_Problem to solve_
Working from the entries that follow, transcribe exactly and only the lines from the one with "748x555 pixels." through the last, pictures excluded.

_Dataset content_
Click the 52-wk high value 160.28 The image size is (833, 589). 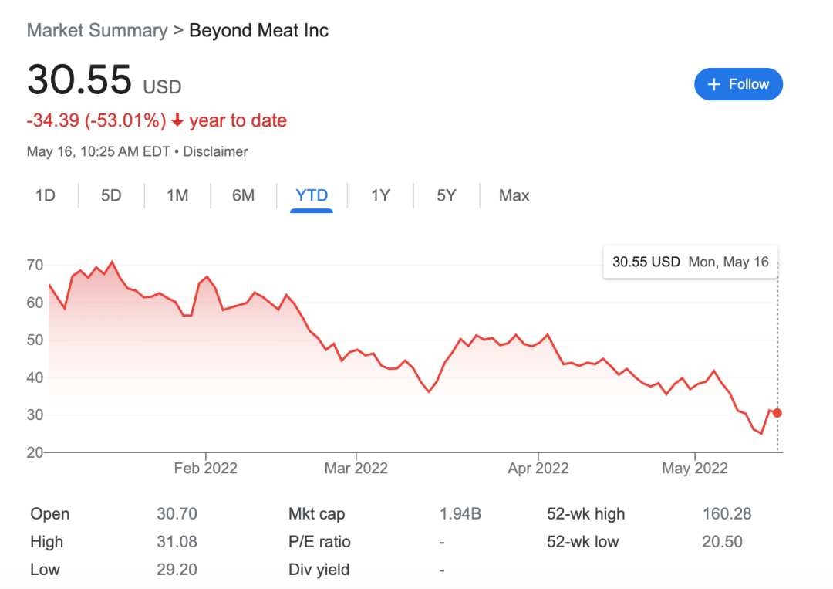[x=727, y=514]
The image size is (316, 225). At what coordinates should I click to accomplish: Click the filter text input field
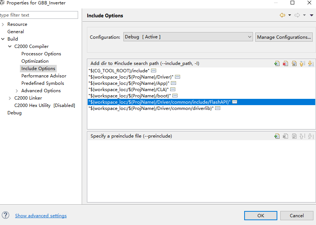pyautogui.click(x=39, y=15)
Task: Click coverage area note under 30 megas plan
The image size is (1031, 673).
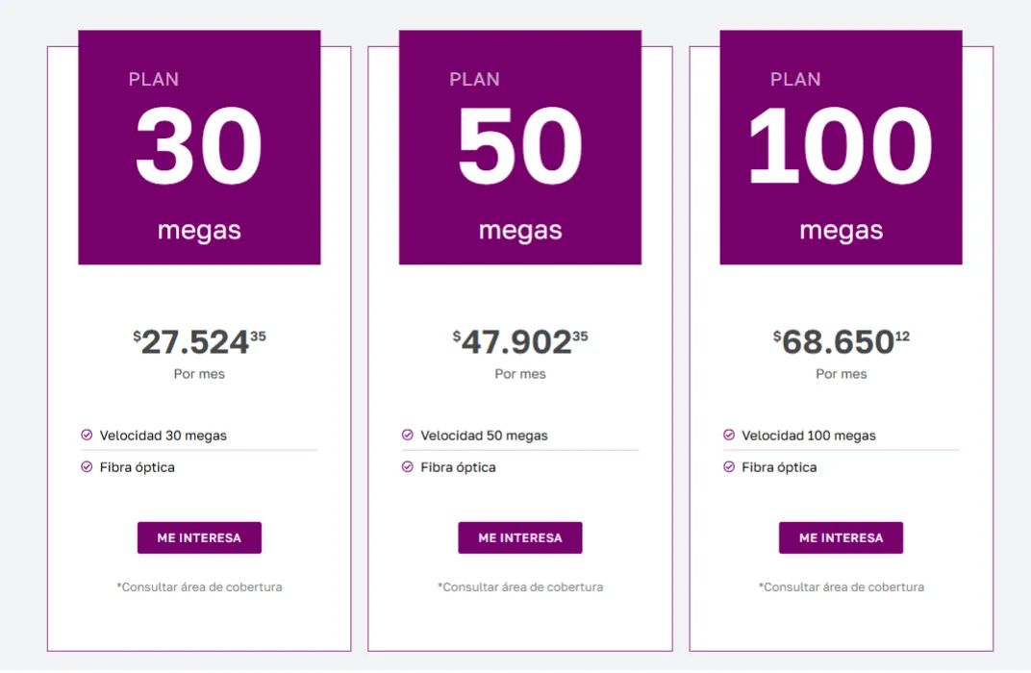Action: coord(199,586)
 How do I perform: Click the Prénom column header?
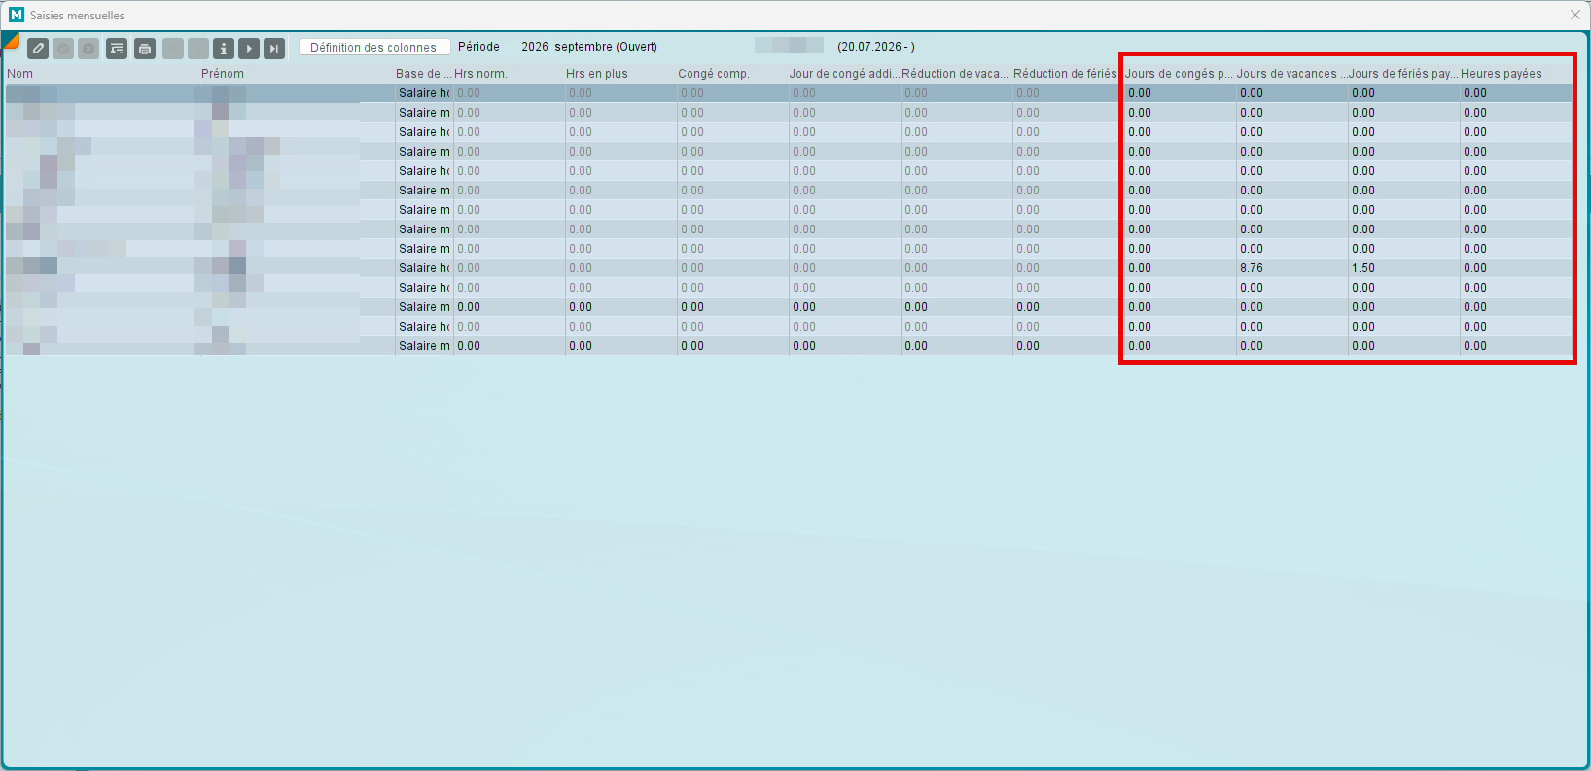[x=223, y=74]
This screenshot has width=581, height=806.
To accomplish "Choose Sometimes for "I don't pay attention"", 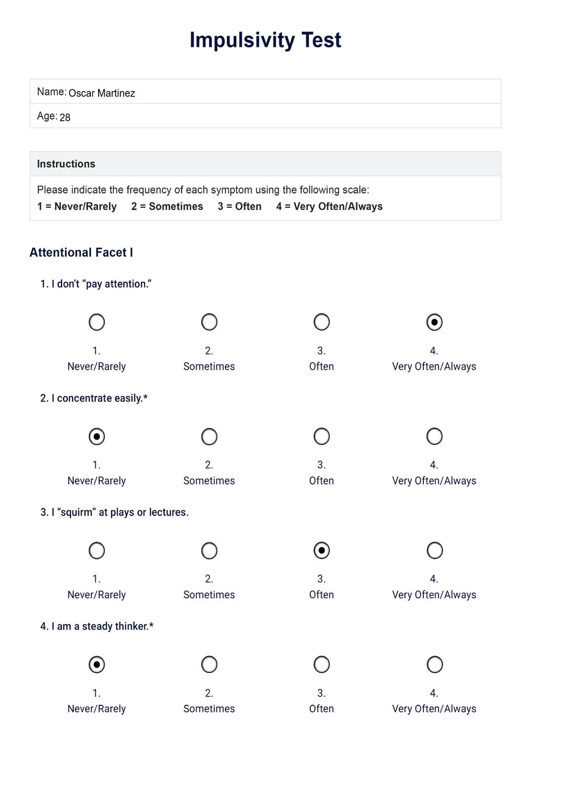I will (209, 322).
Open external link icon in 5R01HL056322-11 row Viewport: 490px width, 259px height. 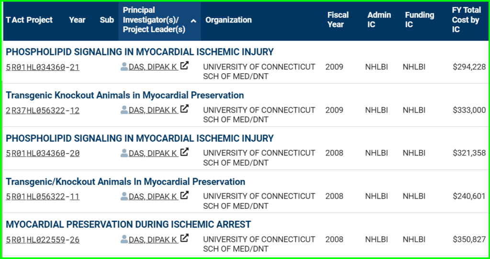coord(185,195)
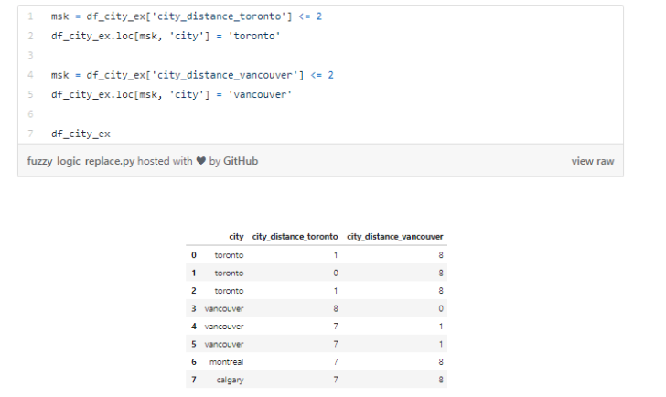Image resolution: width=666 pixels, height=397 pixels.
Task: Click the city column header
Action: (236, 239)
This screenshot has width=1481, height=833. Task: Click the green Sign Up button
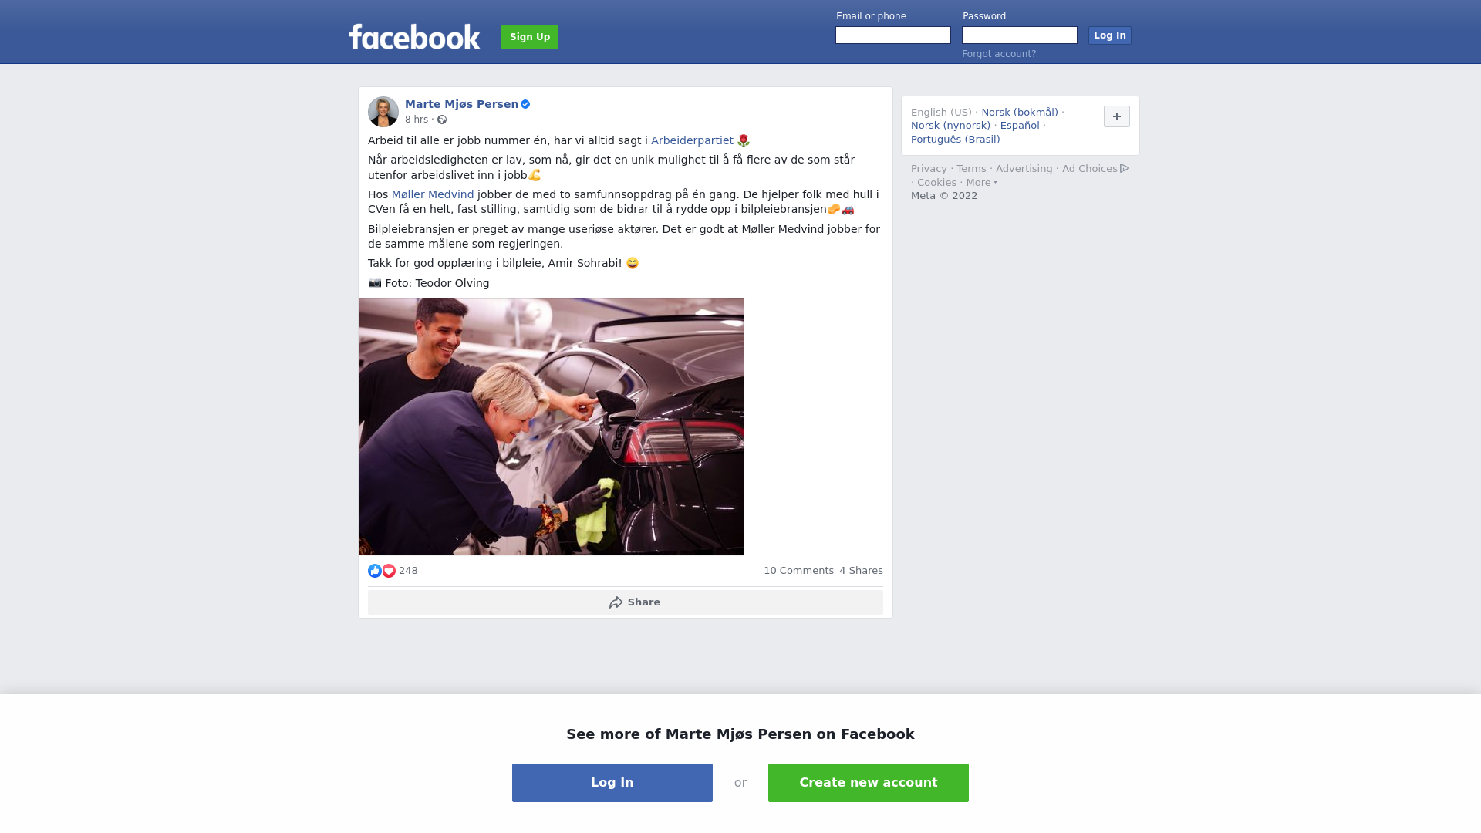tap(530, 37)
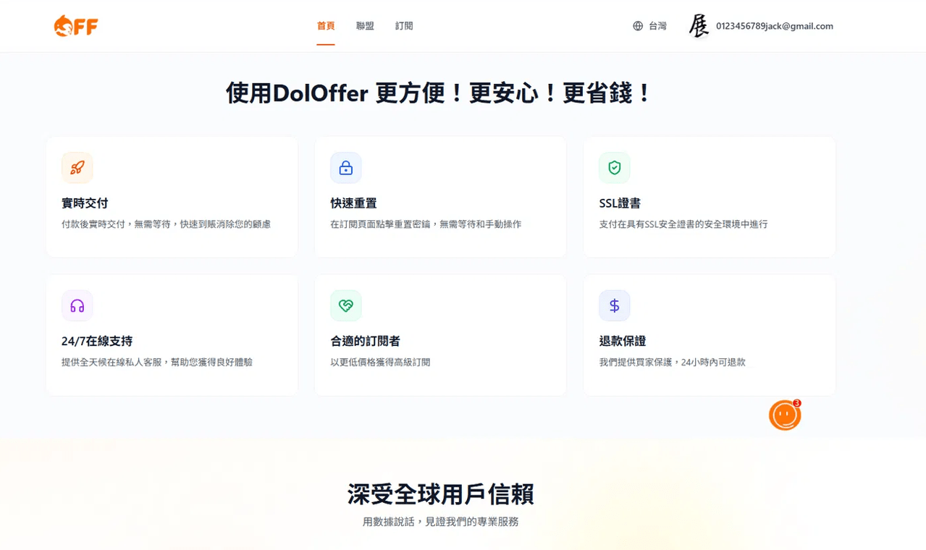Click the heart handshake icon for 合適的訂閱者
Image resolution: width=926 pixels, height=550 pixels.
pos(346,305)
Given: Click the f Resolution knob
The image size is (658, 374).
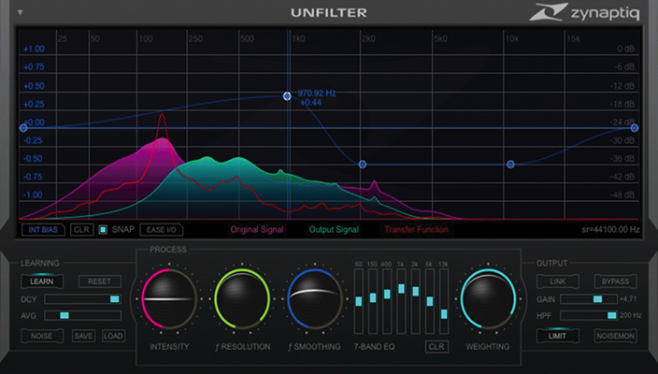Looking at the screenshot, I should coord(242,301).
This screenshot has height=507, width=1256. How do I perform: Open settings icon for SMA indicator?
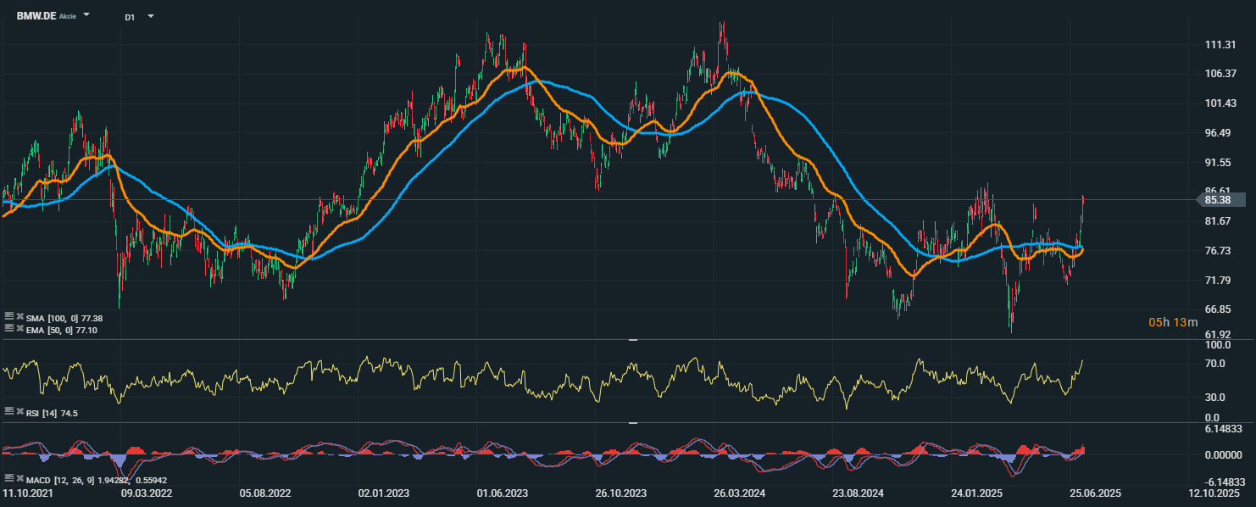click(8, 316)
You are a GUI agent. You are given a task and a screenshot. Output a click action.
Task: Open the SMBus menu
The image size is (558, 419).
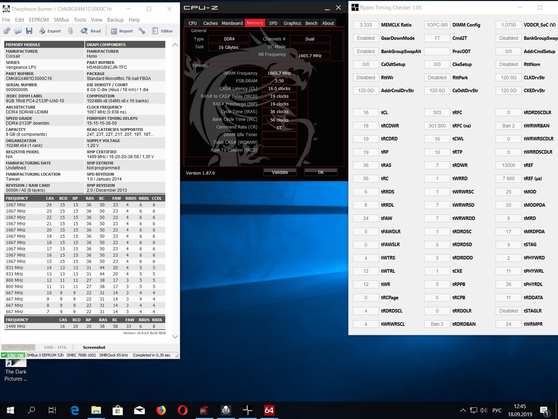[x=61, y=20]
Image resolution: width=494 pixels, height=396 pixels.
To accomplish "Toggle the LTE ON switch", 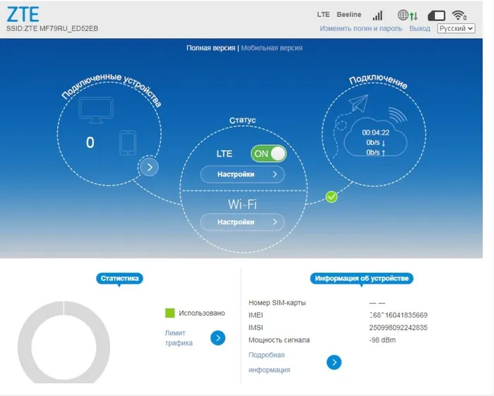I will pos(268,154).
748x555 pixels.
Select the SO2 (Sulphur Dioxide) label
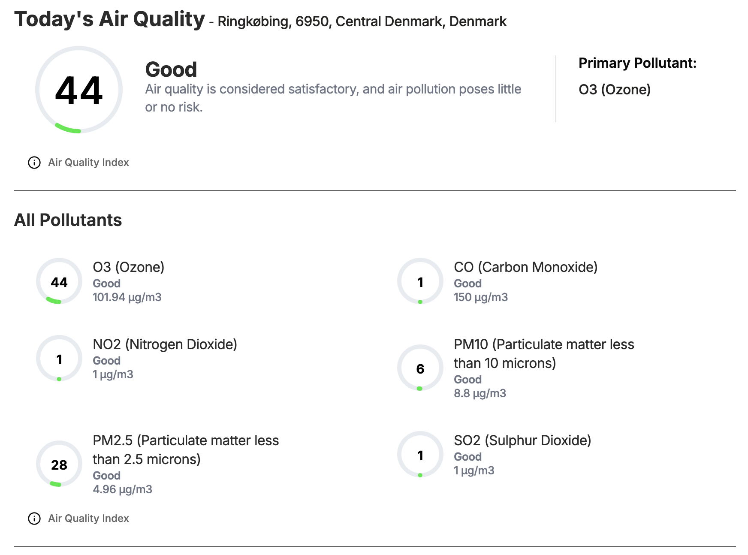coord(522,440)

_Output_
748x555 pixels.
Select the SO2 (Sulphur Dioxide) label
coord(522,440)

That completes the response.